WHAT IS REQUIRED
Nothing but the lines from the one containing "The height and width of the screenshot is (472, 620)." to the end of the data should be copied, exactly, and the pictures stay out.

(SUPPLIED RECORDS begins)

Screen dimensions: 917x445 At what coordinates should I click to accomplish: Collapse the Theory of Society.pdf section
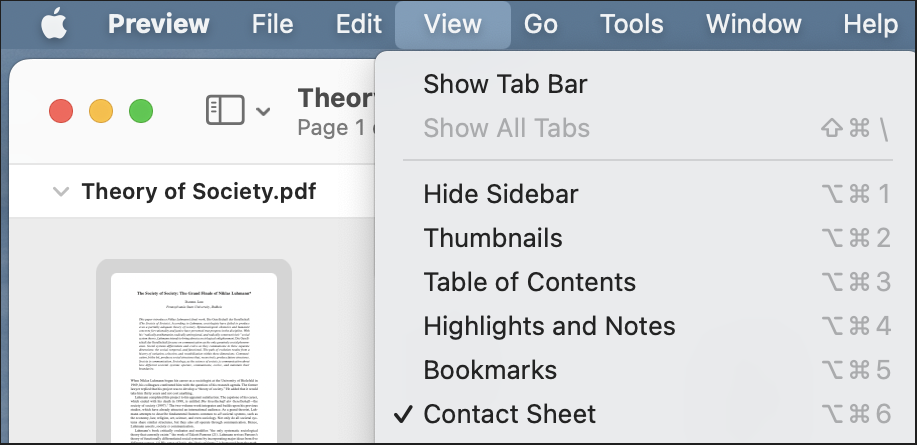(61, 192)
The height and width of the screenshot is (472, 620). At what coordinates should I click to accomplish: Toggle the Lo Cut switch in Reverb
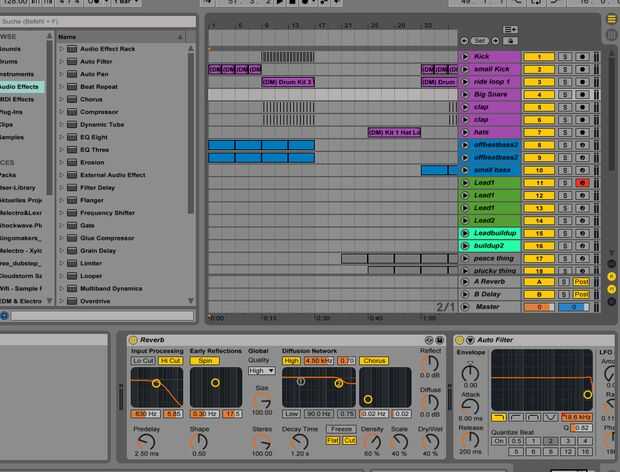tap(143, 360)
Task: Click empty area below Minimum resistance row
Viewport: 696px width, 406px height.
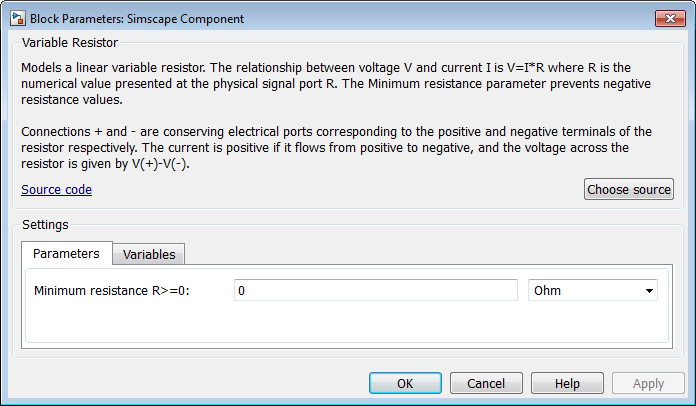Action: tap(340, 325)
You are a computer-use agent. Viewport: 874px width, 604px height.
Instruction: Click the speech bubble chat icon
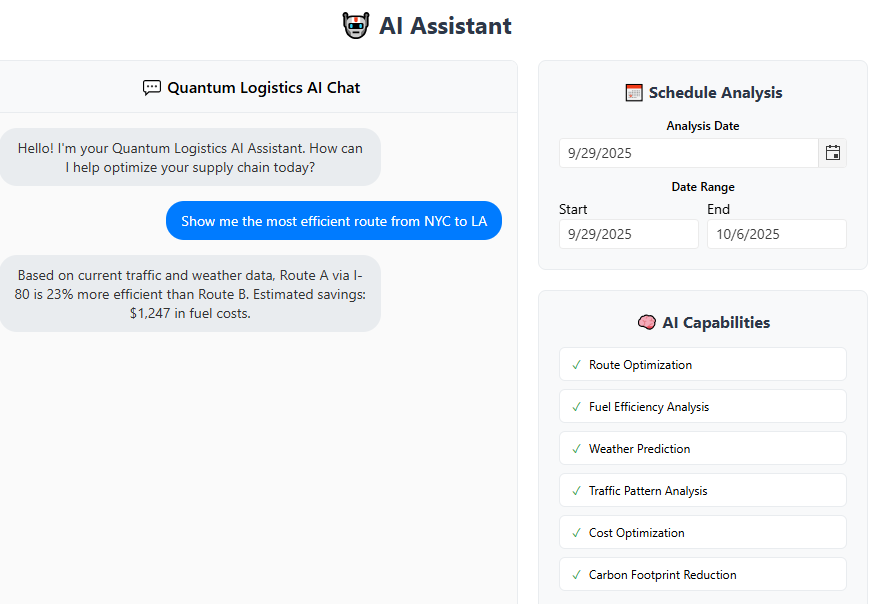pos(152,88)
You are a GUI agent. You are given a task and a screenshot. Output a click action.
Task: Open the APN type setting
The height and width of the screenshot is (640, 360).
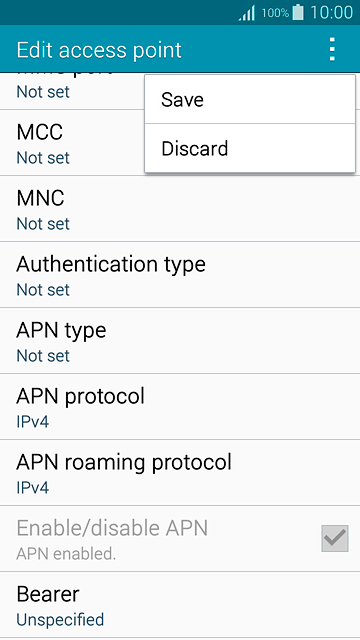click(x=180, y=341)
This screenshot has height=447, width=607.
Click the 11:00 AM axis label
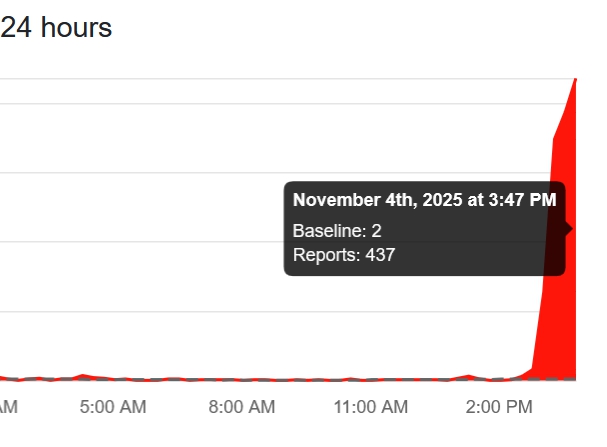[x=370, y=407]
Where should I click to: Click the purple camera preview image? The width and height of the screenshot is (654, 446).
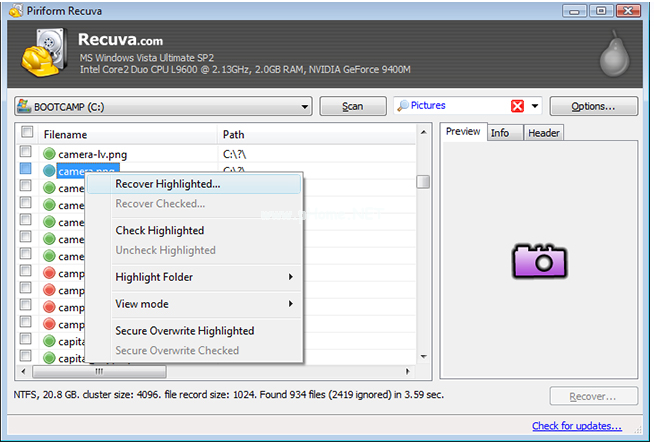click(x=540, y=260)
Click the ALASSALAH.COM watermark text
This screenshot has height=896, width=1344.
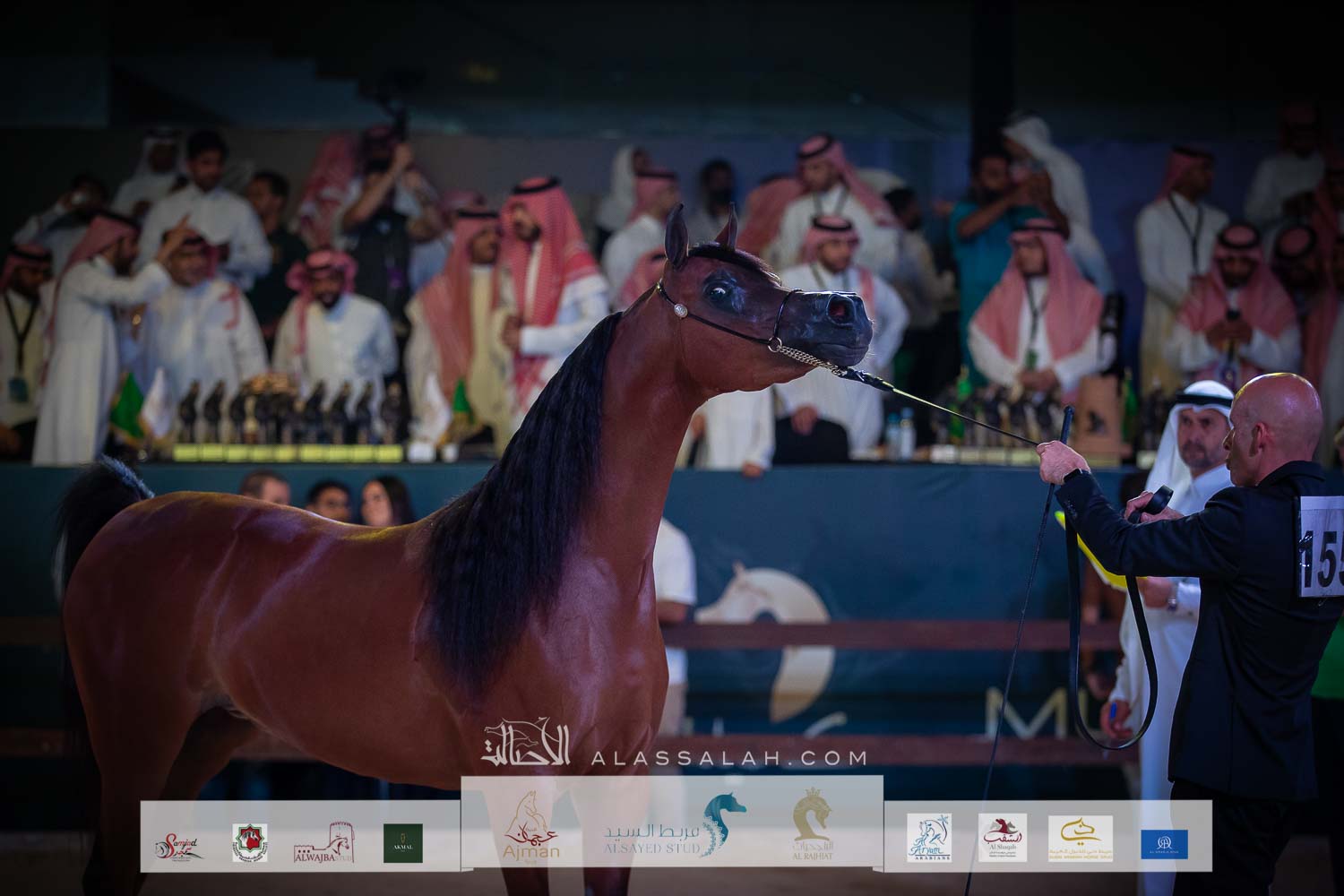point(728,758)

(SUPPLIED RECORDS ends)

RESPONSE TO THE EXERCISE
The height and width of the screenshot is (472, 620). At what coordinates should I click to accomplish: Toggle the Lo Cut switch in Reverb
tap(143, 360)
Task: Click empty area below Minimum resistance row
Viewport: 696px width, 406px height.
Action: tap(340, 325)
You are a computer-use agent. Viewport: 874px width, 604px height.
Instruction: Click the speech bubble chat icon
pos(152,88)
You are a GUI agent. You are given a task and a screenshot. Output a click action.
Task: Open the APN type setting
The height and width of the screenshot is (640, 360).
click(x=180, y=341)
This screenshot has height=447, width=607.
Click the 11:00 AM axis label
[x=370, y=407]
Where should I click to: Click the purple camera preview image? The width and height of the screenshot is (654, 446).
click(x=540, y=260)
Click the ALASSALAH.COM watermark text
This screenshot has height=896, width=1344.
point(728,758)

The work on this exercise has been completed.